Flattened sharded GA4 data
- First, delete the affected empty sharded table from the GA4 flattened dataset
- Run the flattened sharded backfill SQL query, making sure to change the date at the top of the query.
- Once the query has run, view the results and save them to a BigQuery table. Save them to the ‘ga4-analytics-352613’ project, and data set ‘flattened_dataset’. The name of the backfilled table will be ‘flattened_daily_ga_data_YYYYMMDD’ replacing YYYYMMDD with the date of your backfilled data at the end of the table name, e.g. ‘flattened_daily_ga_data_20240902’
Pogo-sticking
The data for the pogo-sticking dashboard relies on the flattened GOV.UK GA4 data arriving on time. If this is late, then it will need to be backfilled. Only steps 8, 9 and 10 need to be backfilled for the dashboard to function.
The process for backfilling the data for this dashboard is as follows:
- First, delete the affected empty table(s) which will be blank from steps 8, 9 and 10 in the GA4_PogoSticking dataset in the gds-bq-data project.

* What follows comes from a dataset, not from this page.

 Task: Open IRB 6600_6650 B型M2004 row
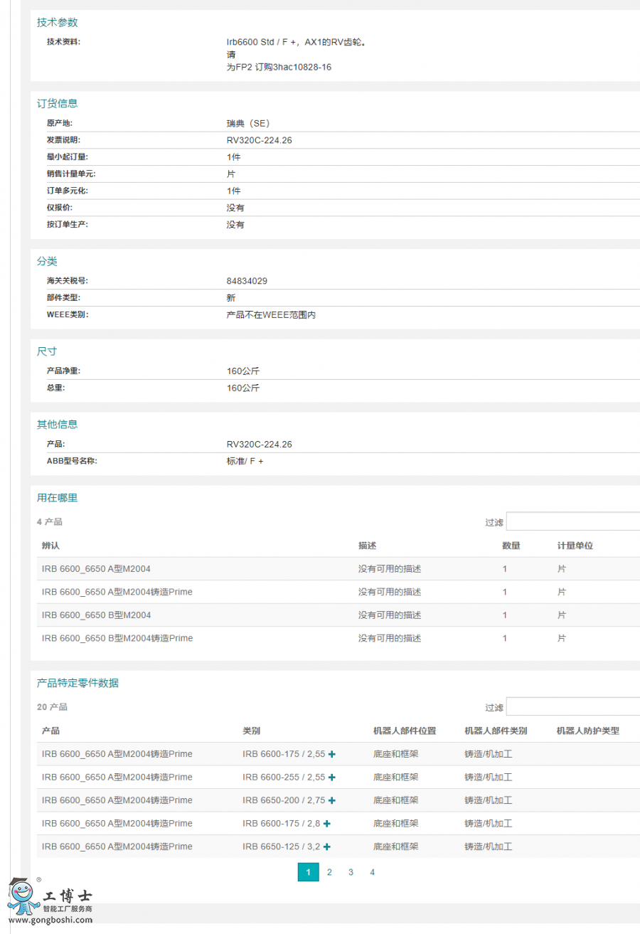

- Then run the below queries (changing to the correct date at the beginning) and save the results with the correct table names to their corresponding tables in the aforementioned dataset. E.g. if you were backfilling the data for step 9 for the 2nd of September 2024, you would run the backfill query and save the results to the ‘gds-bq-data’ project, the ‘GA4_PogoSticking’ data set, and your table name would be ‘PogoStickStepNine_20240902’
Step 8
Pogo-sticking step 8 backfill query
Step 9
Pogo-sticking step 9 backfill query
Step 10
Pogo-sticking step 10 backfill query
Partitioning
The two partitioned tables built from GOV.UK GA4 data have been set up to automatically backfill, even if the raw data arrives late. However, for reference, find links to the backfill queries for each below.
Raw Partitioning
Raw partitioning backfill query
Flattened Partitioning
Flattened partitioning backfill query